Die eigentlich stärksten Steigerungen gibt es in den Bereichen Gesundheit und Mobilität. Vor allem das Gesundheitsbudget wurde im Vergleich zum alten Strategiebericht, der bis 2024 ging, auch nach Auslaufen des COVID-19-Krisenbewältigungsfonds massiv angehoben. Wohl nicht zuletzt wegen der Corona-Folgeschäden bekommt das Gesundheitsressort für das Jahr 2024 um gut 1,2 Milliarden Euro mehr und bleibt auch im Jahr darauf auf hohem Niveau. 

Prozentuelle Steigerung des Ressortbudgets zwischen 2010 und 2025

Bei der Untergliederung "Mobilität", wo es zwischen 2010 und 2025 immerhin eine Steigerung um 148,5 Prozent gibt, fallen volumensmäßig vor allem die ÖBB-Zuschussverträge (Zahlungen an die ÖBB-Infrastruktur AG) und die Verkehrsdienstverträge (Zahlungen an die ÖBB-Personenverkehr AG) ins Gewicht - allein dafür werden nächstes Jahr 3,2 der insgesamt 4,8 Milliarden an Budget verwendet. Was an Mehrkosten durch das neue Klimaticket dazukommt, wurde - zumindest im nächsten Jahr - weitgehend bei den ÖBB-Zuschusszahlungen reduziert. Konkret: Für die Bezuschussung des Klimatickets werden nächstes Jahr 252 Millionen Euro zur Verfügung gestellt, gleichzeitig werden die Mittel für den Ausbau von ÖBB-Strecken im Vergleich zum Vorjahr um 209,3 Millionen Euro gekürzt. Der Umstieg auf die Bahn, der durch das Klimaticket forciert werden soll, wird also durch die Reduktion der Investitionen konterkariert.

Generell zeigt sich jedenfalls: Die staatlichen Ausgaben wachsen zwischen 2010 und 2025 wesentlich schneller als die Inflation (35 Prozent) und auch die Konsumausgaben der privaten Haushalte (49 Prozent).

Die Minister können also wesentlich großzügiger Geld ausgeben als die Bürger.
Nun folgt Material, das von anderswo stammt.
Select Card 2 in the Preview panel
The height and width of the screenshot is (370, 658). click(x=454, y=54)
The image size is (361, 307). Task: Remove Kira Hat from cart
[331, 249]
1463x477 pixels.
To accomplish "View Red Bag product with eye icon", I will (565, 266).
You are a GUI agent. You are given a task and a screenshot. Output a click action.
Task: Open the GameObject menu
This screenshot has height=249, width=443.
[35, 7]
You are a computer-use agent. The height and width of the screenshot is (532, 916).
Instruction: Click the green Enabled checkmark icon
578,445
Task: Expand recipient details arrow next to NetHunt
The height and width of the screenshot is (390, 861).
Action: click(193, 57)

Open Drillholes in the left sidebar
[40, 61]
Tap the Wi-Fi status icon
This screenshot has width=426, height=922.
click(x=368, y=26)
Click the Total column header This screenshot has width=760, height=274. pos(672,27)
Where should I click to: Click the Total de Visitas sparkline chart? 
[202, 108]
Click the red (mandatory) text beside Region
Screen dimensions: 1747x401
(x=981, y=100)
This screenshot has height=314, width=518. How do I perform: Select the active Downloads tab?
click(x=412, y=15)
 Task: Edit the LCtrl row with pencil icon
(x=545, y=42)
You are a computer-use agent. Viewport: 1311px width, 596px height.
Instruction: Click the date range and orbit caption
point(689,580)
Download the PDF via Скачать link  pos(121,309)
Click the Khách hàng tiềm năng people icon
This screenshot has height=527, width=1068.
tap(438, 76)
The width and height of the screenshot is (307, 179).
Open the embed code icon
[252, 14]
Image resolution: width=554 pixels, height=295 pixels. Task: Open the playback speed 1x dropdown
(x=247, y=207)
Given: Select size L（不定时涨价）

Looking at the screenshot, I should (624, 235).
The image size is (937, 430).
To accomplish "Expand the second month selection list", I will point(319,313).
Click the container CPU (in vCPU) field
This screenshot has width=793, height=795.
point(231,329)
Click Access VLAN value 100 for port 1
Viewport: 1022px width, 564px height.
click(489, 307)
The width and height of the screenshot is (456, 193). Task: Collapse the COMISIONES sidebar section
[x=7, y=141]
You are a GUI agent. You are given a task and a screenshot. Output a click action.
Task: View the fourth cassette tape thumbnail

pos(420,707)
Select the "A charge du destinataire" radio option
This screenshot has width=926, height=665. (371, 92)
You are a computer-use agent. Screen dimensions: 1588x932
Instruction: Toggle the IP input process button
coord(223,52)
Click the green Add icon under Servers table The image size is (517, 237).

Die Analyse des Budgets 2022 und des neuen Strategieberichts des Finanzministeriums lässt also folgende Schlüsse zu:

  • Trotz behaupteter großer Entlastung steigen die Einnahmen des Staates wesentlich stärker als die Einkommen der Steuerzahler. Allein die Lohnsteuer wird 2025 um 8,2 Milliarden Euro höher liegen als vor der Corona-Krise.
  • Die Ausgaben des Staates haben weiter eine hohe Dynamik. Allein die Bezuschussung der Pensionen kostet 2025 um 7,5 Milliarden Euro mehr als im Vor-Krisenjahr 2019.
  • Die große Klimaoffensive findet nur dank eines Budgettricks statt. Die Steuergutschrift "Klimabonus" wird im Umweltressort verbucht, damit sich Ministerin Gewessler als Geldverteilerin inszenieren kann. Wertet man den Klimabonus als das, was er ist, nämlich ein Steuerbonus, steigt das Klimabudget im längerfristigen Vergleich unterdurchschnittlich.